O Conselho Monetário Nacional (CMN) aprovou a redução para 3% ao ano dos encargos de financiamentos destinados a empresas da cadeia de minerais críticos e estratégicos, no âmbito do Plano Brasil Soberano 3. A nova taxa será aplicada às operações de aquisição de bens de capital e de investimento contratadas por empresas que atuam em atividades industriais e tecnológicas nesses setores.
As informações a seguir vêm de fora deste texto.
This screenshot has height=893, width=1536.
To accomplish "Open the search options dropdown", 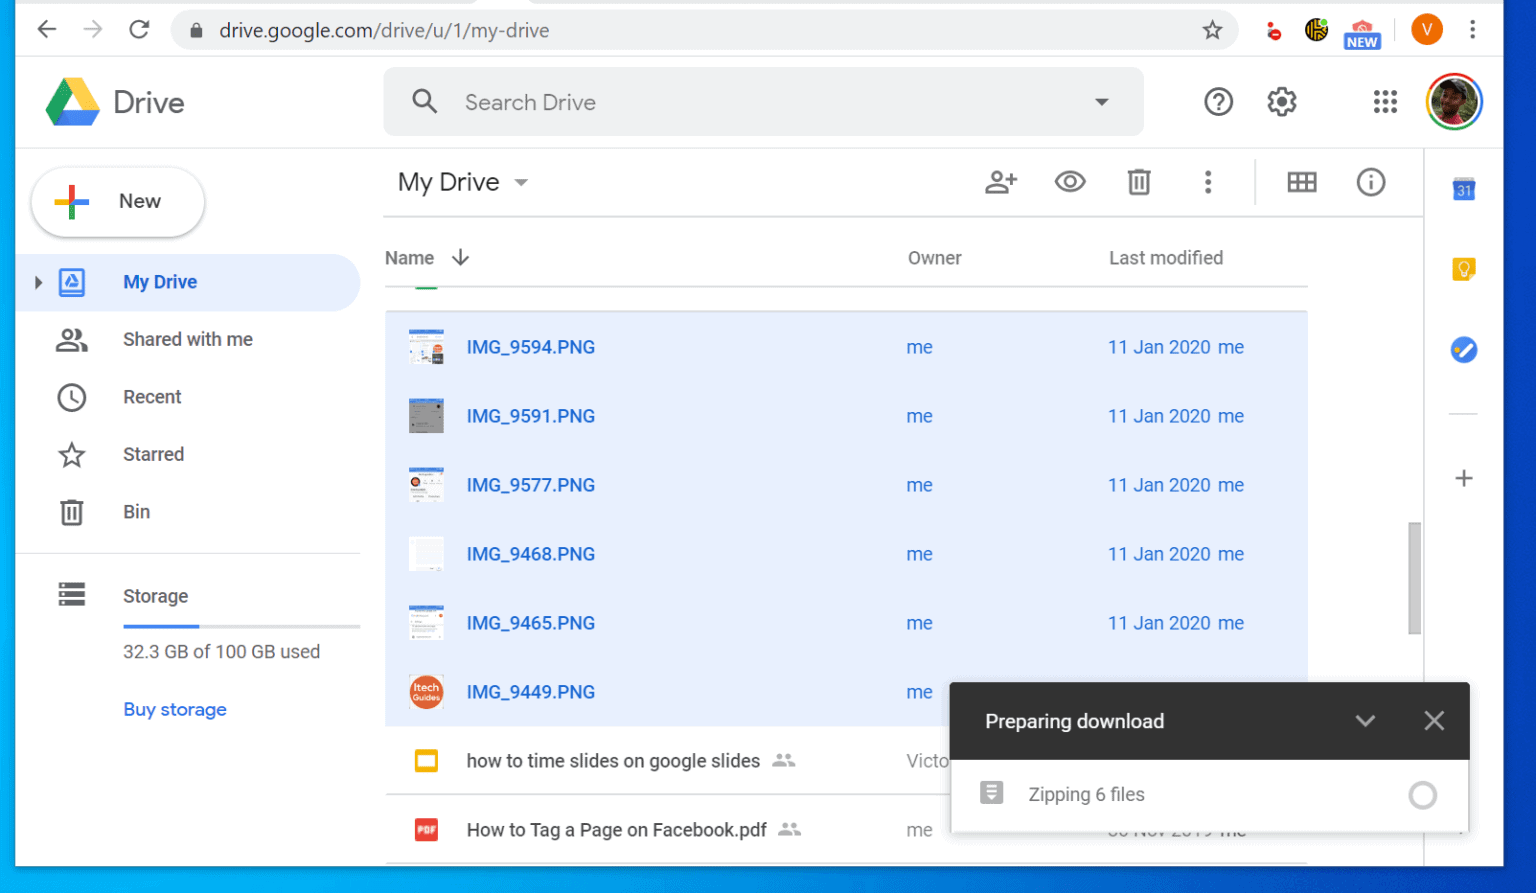I will click(x=1102, y=101).
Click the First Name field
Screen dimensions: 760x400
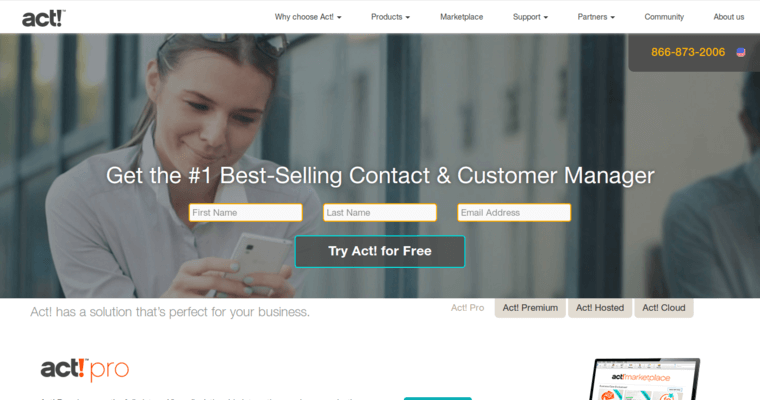246,212
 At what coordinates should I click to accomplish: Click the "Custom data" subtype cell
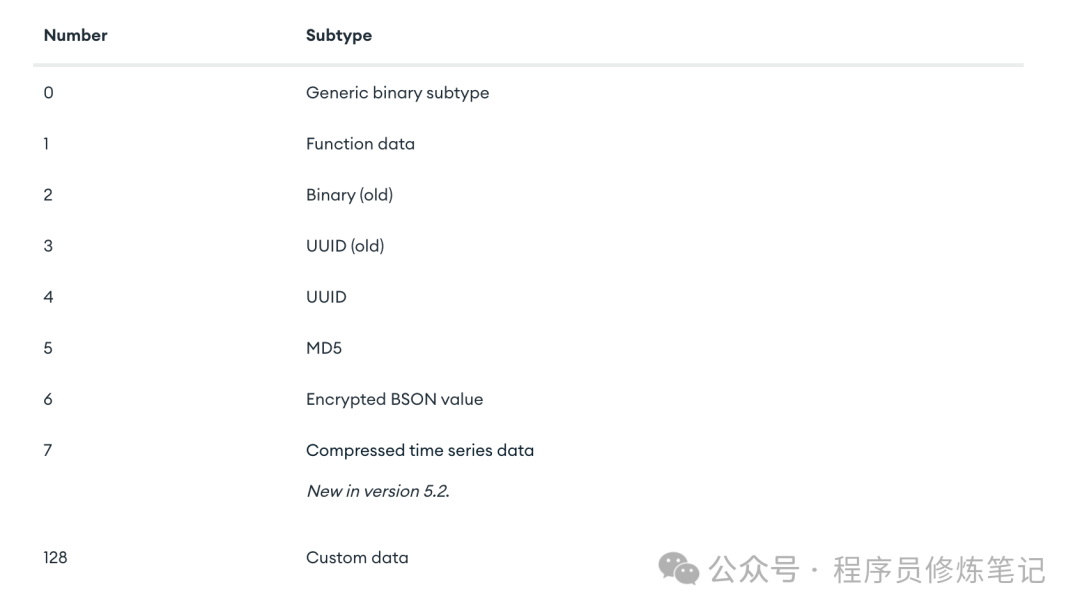tap(357, 558)
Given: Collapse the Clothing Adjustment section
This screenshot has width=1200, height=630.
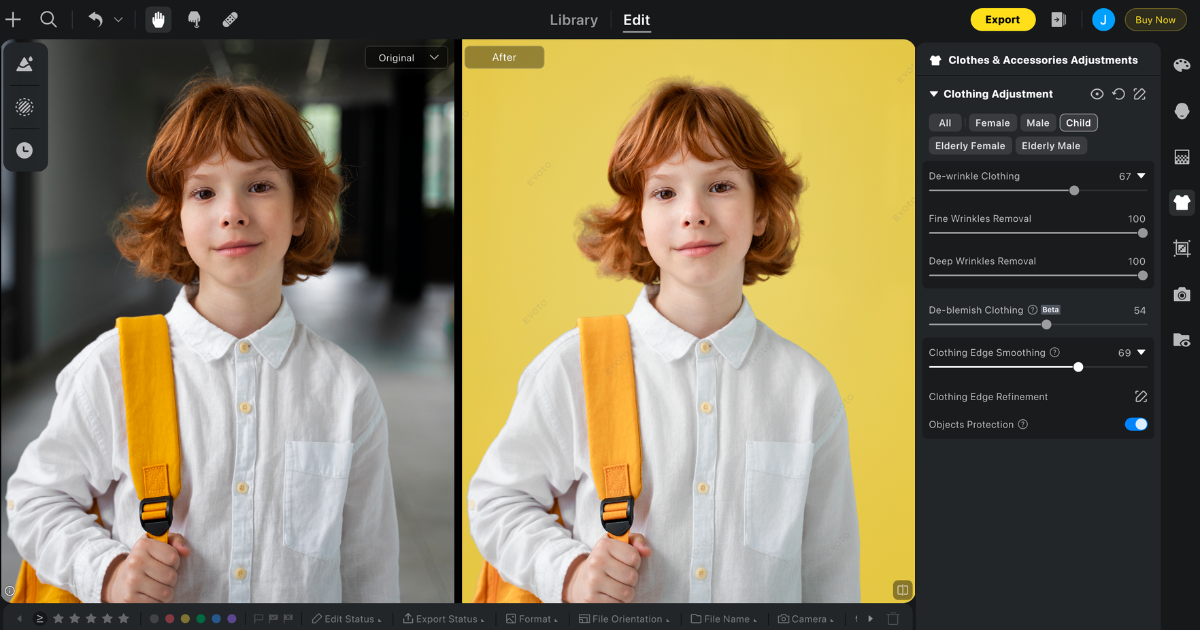Looking at the screenshot, I should click(933, 93).
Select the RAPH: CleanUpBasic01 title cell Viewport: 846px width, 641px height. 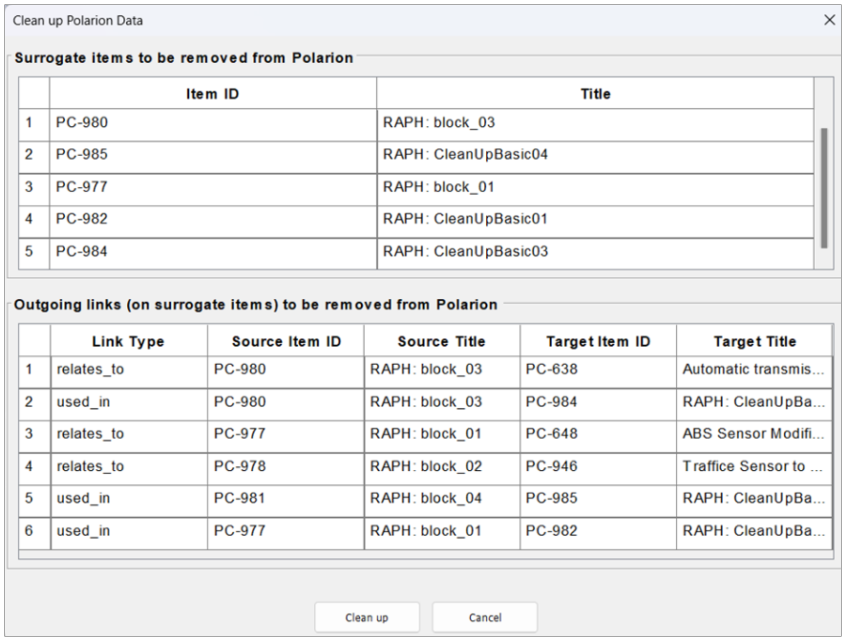point(595,218)
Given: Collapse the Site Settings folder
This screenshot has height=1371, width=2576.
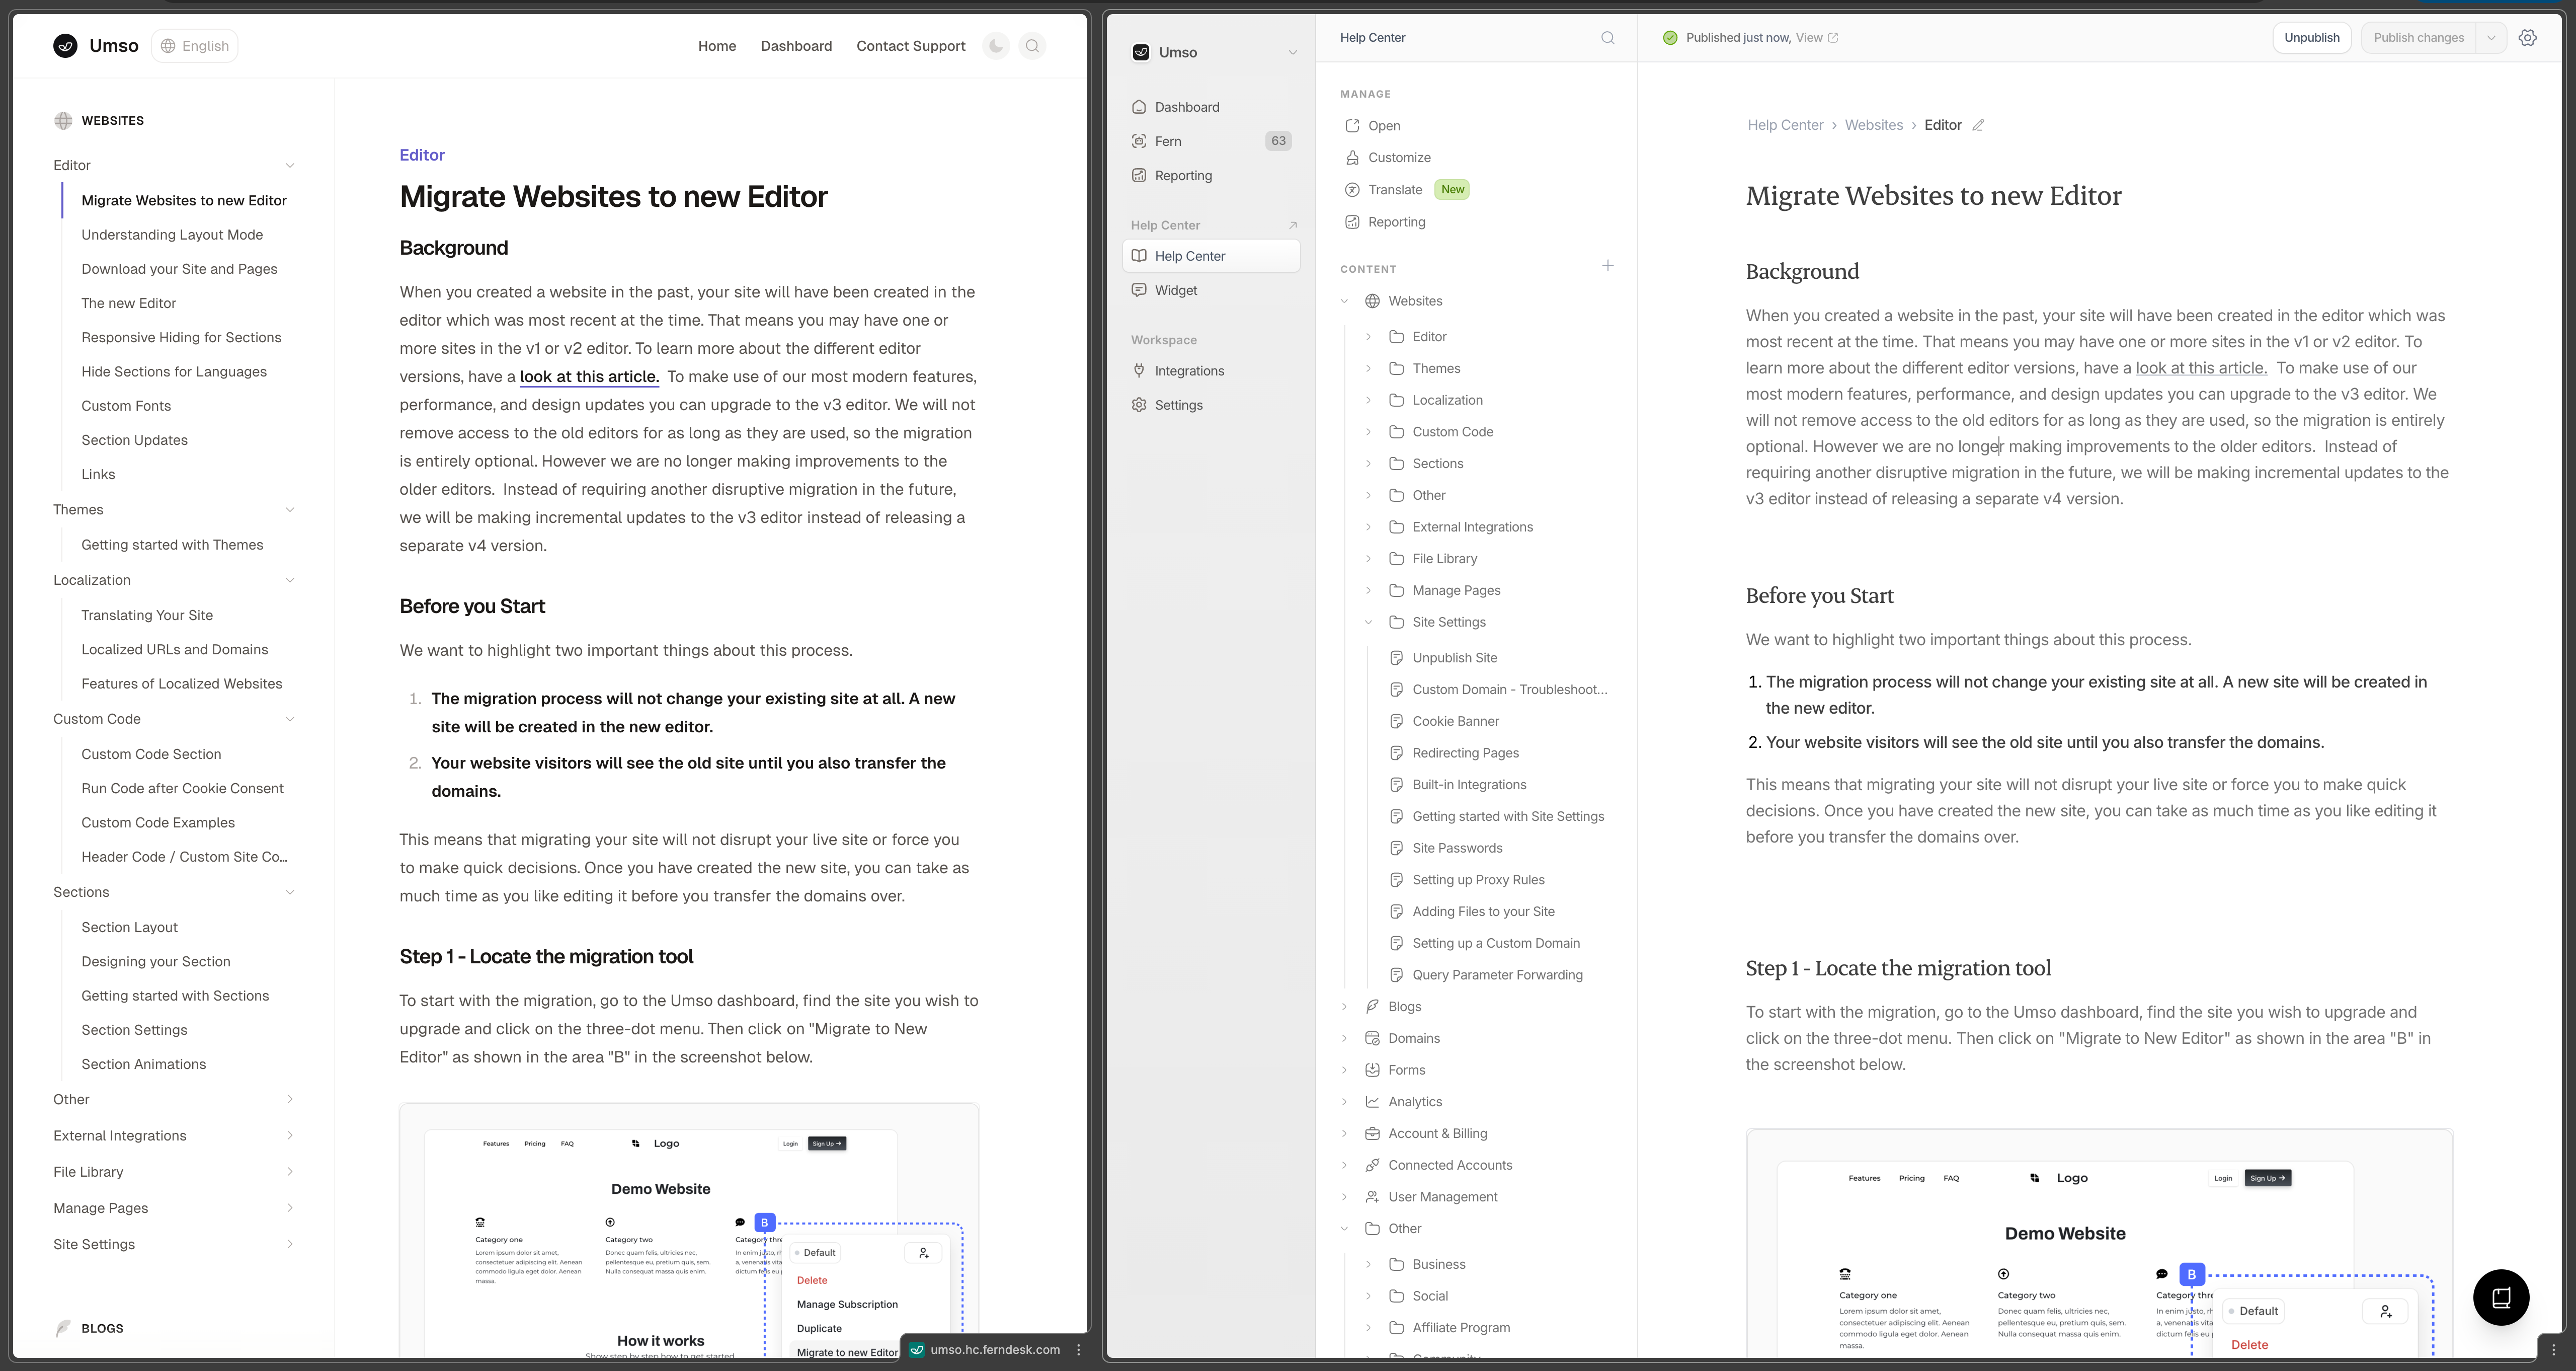Looking at the screenshot, I should [x=1369, y=622].
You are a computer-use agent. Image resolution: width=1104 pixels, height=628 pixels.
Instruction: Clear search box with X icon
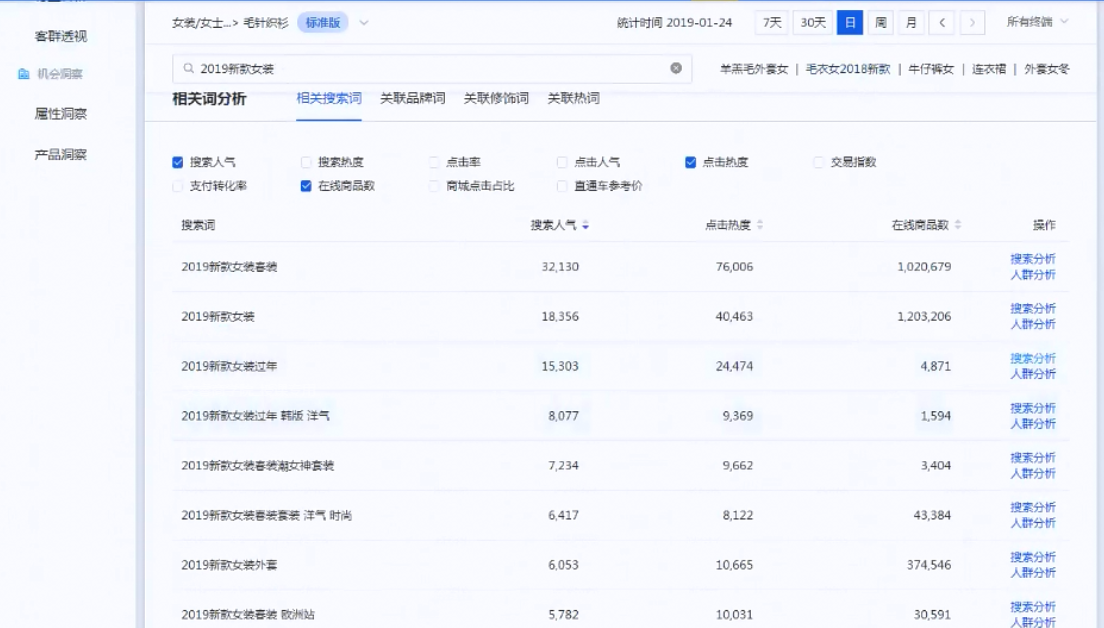tap(676, 68)
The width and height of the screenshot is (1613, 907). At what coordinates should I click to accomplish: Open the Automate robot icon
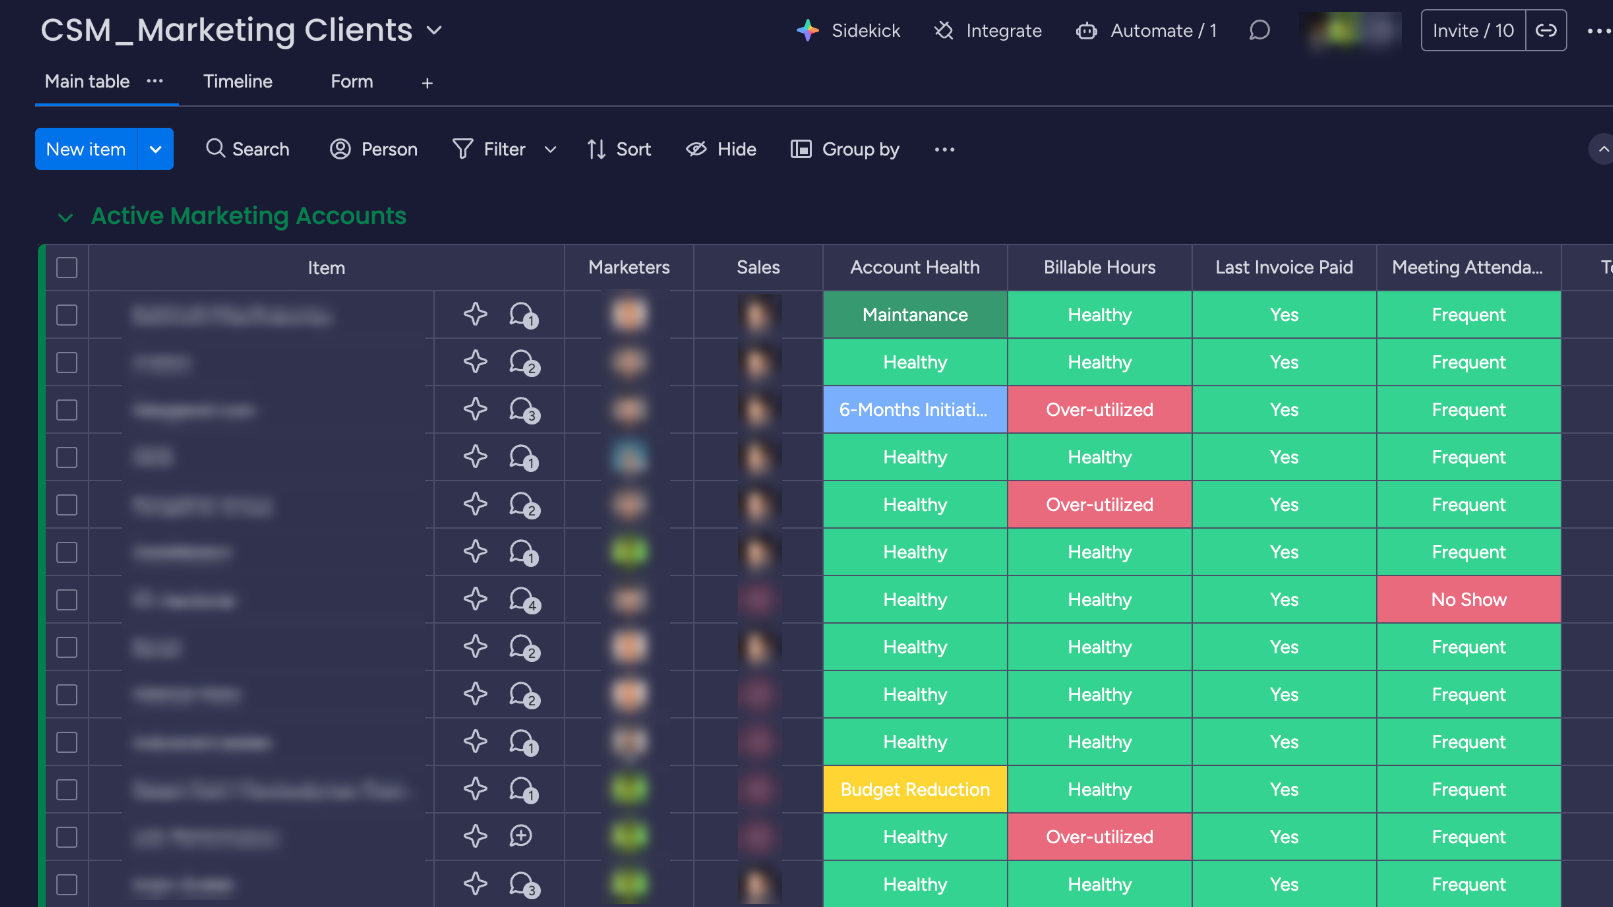(1086, 31)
A decisão foi tomada em reunião extraordinária nesta quinta-feira (27).
A terceira fase do Brasil Soberano conta com R$ 13,5 bilhões em recursos do Tesouro, dos quais R$ 4 bilhões estão destinados às cadeias de fertilizantes e minerais críticos, com R$ 2 bilhões para cada setor. As mudanças aprovadas pelo CMN alteram as condições de acesso aos recursos e ampliam as possibilidades de financiamento para empresas desses segmentos.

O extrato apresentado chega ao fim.